Personal information
- Full name: Ivan Aleksandrovich Ignatyev
- Date of birth: 6 January 1999 (age 27)
- Place of birth: Achinsk, Russia
- Height: 1.80 m (5 ft 11 in)
- Position: Striker

Youth career
- 0000–2011: Tsentr Futbola Achinsk
- 2011–2015: Krasnodar

Senior career*
- Years: Team / Apps / (Gls)
- 2015–2017: Krasnodar-2 / 55 / (44)
- 2017–2019: Krasnodar / 37 / (13)
- 2020–2022: Rubin Kazan / 37 / (3)
- 2022: → Krylia Sovetov Samara (loan) / 5 / (1)
- 2022–2023: Lokomotiv Moscow / 20 / (5)
- 2023–2024: Sochi / 12 / (2)
- 2024: Železničar Pančevo / 7 / (0)
- 2024–2025: Urartu / 16 / (13)
- 2025: JS Kabylie / 15 / (5)
- 2025–2026: Orenburg / 5 / (0)
- 2026: → Arsenal Tula (loan) / 2 / (0)

International career^{‡}
- 2014: Russia U-15 / 2 / (1)
- 2014–2015: Russia U-16 / 6 / (2)
- 2015–2016: Russia U-17 / 8 / (3)
- 2016–2017: Russia U-18 / 13 / (13)
- 2017: Russia U-19 / 3 / (4)
- 2017–2020: Russia U-21 / 12 / (1)

= Ivan Ignatyev =

Russian footballer (born 1999)

Ivan Aleksandrovich Ignatyev (Иван Александрович Игнатьев; born 6 January 1999) is a Russian professional footballer who plays as a striker.

==Club career==
He made his debut in the Russian Professional Football League for Krasnodar-2 on 3 May 2016 in a game against Chernomorets Novorossiysk.

He made his debut for the main squad of Krasnodar on 27 July 2017 in a 2017–18 UEFA Europa League third qualifying round game against Lyngby.

● **Activities**
(1) Answer these questions from the Ivan Ignatyev profile:
(a) Where was he born?
(b) Which club did he join on loan in 2022?
(c) Which opponent did he face in his debut for the main squad of Krasnodar?
(2) Print the part of the Ivan Ignatyev profile starting with "Youth career" and going on through "Moscow / 20 / (5)".
(3) State whether each statement agrees with the Ivan Ignatyev profile, answering yes or no and quoting the deciding words:
(a) He was in the Krasnodar youth setup from 2011 to 2015.
(b) His first Russian Professional Football League match for Krasnodar-2 was against Lyngby.
(c) His listed height is 1.80 m.

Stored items
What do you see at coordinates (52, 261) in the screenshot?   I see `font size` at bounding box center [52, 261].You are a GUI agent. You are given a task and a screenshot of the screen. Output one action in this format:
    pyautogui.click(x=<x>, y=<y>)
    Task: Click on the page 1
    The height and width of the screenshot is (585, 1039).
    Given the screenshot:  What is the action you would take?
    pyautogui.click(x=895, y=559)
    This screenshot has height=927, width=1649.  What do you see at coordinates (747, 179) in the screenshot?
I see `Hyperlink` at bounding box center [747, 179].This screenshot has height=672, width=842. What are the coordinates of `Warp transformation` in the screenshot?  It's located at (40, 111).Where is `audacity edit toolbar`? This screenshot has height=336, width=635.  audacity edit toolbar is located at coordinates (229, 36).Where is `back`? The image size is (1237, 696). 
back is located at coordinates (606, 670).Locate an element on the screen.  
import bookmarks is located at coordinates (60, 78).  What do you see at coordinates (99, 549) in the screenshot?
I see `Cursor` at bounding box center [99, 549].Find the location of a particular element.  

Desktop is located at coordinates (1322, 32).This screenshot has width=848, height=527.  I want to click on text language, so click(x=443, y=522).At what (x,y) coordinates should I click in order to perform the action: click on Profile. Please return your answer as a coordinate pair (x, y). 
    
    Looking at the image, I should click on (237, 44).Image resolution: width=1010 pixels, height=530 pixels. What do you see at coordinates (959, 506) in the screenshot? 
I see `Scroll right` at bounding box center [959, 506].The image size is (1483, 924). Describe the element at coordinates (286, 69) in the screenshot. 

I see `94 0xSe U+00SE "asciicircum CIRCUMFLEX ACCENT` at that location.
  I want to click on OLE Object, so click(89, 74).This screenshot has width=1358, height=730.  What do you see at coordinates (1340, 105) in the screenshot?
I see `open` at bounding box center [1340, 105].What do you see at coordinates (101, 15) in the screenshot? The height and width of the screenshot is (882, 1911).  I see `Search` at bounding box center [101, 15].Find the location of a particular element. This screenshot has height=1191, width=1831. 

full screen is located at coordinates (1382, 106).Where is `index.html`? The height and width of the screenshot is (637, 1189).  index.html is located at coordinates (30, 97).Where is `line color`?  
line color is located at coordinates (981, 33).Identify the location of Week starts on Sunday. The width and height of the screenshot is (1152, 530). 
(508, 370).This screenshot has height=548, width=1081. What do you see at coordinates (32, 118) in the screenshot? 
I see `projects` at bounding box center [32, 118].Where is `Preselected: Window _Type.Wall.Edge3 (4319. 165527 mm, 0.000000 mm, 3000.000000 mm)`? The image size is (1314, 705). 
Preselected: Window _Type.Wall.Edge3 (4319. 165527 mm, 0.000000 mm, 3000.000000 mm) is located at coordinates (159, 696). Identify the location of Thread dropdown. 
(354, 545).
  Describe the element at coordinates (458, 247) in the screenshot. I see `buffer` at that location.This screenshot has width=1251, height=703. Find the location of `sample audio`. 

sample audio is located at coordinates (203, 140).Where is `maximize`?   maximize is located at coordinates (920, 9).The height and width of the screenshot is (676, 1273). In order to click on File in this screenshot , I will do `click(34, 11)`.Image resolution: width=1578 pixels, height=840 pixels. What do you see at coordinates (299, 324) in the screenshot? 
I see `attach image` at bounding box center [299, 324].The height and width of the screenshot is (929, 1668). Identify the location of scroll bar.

● **Responses to the exercise**
(1)
(a) Achinsk, Russia
(b) Krylia Sovetov Samara
(c) Lyngby

(2)
Youth career
- 0000–2011: Tsentr Futbola Achinsk
- 2011–2015: Krasnodar

Senior career*
- Years: Team / Apps / (Gls)
- 2015–2017: Krasnodar-2 / 55 / (44)
- 2017–2019: Krasnodar / 37 / (13)
- 2020–2022: Rubin Kazan / 37 / (3)
- 2022: → Krylia Sovetov Samara (loan) / 5 / (1)
- 2022–2023: Lokomotiv Moscow / 20 / (5)

(3)
(a) Yes: "2011–2015: Krasnodar"
(b) No: "for Krasnodar-2 on 3 May 2016 in a game against Chernomorets Novorossiysk"
(c) Yes: "Height: 1.80 m (5 ft 11 in)"